**** Data excerpts

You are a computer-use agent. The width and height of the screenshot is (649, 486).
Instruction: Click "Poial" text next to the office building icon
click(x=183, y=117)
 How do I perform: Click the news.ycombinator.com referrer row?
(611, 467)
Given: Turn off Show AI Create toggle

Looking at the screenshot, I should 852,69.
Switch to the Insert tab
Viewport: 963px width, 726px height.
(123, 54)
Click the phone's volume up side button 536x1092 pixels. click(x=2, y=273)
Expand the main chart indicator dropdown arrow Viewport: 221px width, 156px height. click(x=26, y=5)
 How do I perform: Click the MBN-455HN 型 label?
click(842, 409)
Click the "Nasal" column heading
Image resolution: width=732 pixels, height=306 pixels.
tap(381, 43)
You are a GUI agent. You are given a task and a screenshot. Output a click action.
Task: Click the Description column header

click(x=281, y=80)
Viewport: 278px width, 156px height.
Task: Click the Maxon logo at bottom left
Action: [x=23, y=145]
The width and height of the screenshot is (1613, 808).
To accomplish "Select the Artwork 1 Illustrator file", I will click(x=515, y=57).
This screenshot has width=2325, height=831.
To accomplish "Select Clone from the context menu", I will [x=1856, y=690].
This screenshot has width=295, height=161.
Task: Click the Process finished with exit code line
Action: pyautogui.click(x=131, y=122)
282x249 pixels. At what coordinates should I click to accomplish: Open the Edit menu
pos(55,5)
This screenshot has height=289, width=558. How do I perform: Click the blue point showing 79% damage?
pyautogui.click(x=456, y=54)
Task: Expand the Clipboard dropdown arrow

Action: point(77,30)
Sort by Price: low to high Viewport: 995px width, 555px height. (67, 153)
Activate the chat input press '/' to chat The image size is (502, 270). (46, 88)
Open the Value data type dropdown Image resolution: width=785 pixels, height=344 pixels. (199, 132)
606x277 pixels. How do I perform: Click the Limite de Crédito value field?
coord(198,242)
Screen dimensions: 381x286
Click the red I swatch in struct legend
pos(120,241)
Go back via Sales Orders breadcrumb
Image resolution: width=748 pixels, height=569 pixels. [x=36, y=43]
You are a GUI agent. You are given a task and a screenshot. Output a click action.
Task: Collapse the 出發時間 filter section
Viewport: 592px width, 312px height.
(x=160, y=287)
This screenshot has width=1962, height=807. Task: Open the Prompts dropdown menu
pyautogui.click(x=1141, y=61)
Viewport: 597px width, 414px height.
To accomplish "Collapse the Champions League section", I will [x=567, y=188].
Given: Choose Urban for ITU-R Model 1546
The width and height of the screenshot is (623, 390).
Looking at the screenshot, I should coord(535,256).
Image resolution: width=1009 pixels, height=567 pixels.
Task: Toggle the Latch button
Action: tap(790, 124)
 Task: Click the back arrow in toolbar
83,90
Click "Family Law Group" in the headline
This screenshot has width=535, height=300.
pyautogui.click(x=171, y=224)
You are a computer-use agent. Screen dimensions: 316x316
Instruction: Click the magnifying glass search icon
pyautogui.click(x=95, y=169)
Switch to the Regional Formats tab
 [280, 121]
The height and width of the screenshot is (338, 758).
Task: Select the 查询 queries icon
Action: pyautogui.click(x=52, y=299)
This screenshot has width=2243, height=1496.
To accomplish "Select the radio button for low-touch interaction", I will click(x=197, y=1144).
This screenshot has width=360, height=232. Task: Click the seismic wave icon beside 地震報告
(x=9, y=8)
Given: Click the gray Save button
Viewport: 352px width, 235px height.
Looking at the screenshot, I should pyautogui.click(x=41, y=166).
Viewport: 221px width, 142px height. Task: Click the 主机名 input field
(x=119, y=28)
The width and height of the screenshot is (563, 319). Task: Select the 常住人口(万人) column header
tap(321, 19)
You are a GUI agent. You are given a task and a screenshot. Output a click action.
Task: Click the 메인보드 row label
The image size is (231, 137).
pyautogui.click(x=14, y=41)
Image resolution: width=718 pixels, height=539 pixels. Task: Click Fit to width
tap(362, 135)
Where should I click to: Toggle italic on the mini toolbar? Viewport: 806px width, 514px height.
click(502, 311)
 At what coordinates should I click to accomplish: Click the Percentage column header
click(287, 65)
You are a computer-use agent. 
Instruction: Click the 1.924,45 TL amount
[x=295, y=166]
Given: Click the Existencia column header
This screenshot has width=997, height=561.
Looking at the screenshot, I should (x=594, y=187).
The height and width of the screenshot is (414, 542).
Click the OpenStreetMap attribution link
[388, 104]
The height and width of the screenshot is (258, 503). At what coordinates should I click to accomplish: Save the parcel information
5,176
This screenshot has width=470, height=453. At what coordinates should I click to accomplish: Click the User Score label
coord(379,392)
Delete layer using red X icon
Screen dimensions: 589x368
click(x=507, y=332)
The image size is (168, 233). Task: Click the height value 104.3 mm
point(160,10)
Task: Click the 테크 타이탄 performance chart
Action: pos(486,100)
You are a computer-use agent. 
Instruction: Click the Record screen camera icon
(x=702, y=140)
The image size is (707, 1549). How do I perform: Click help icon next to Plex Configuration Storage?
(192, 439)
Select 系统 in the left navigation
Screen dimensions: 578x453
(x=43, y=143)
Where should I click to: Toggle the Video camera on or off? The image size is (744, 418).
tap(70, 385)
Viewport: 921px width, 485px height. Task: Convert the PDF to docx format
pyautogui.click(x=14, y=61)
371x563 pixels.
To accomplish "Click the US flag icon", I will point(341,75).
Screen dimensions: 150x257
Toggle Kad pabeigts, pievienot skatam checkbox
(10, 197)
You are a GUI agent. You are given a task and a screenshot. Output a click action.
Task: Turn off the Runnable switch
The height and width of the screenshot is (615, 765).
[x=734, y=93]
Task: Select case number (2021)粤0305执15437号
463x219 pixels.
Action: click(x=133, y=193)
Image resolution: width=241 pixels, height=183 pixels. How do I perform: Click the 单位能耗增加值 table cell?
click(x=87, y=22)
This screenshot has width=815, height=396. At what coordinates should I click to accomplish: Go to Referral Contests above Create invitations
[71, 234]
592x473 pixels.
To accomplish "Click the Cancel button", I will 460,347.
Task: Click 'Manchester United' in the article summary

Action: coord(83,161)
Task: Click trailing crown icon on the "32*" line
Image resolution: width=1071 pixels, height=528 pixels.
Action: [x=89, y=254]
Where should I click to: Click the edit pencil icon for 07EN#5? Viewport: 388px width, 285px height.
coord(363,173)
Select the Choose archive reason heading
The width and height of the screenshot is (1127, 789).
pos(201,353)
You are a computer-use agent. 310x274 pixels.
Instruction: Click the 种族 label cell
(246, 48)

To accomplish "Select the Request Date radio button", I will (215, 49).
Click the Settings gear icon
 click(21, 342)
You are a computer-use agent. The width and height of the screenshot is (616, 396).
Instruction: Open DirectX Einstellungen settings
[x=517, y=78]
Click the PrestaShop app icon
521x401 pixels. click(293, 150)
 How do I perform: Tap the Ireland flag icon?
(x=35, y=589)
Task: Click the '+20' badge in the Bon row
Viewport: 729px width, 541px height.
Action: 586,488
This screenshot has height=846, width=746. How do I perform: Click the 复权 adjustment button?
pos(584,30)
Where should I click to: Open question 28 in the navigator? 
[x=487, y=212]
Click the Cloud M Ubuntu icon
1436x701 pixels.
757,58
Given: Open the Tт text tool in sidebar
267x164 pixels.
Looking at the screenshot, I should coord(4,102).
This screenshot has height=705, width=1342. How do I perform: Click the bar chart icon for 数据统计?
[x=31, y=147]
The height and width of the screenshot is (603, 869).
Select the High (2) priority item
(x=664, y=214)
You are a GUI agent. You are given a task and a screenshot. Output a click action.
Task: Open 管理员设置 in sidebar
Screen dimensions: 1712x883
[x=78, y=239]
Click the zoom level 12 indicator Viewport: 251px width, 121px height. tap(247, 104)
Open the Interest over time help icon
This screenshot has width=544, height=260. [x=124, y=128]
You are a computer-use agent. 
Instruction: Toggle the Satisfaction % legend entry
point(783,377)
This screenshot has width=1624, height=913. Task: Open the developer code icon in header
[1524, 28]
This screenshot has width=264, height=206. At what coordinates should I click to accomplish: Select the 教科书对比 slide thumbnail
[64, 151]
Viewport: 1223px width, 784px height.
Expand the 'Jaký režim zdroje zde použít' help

********

• _Problem_:
Reproduce exactly, and only, the lines from the start of the entries through the one that contains "Expand the main".

• _Solved exercise_:
You are a computer-use agent. The width and height of the screenshot is (649, 486).
Instruction: Click "Poial" text next to the office building icon
click(x=183, y=117)
 How do I perform: Click the news.ycombinator.com referrer row?
(611, 467)
Given: Turn off Show AI Create toggle

Looking at the screenshot, I should 852,69.
Switch to the Insert tab
Viewport: 963px width, 726px height.
(123, 54)
Click the phone's volume up side button 536x1092 pixels. click(x=2, y=273)
Expand the main chart indicator dropdown arrow Viewport: 221px width, 156px height. click(x=26, y=5)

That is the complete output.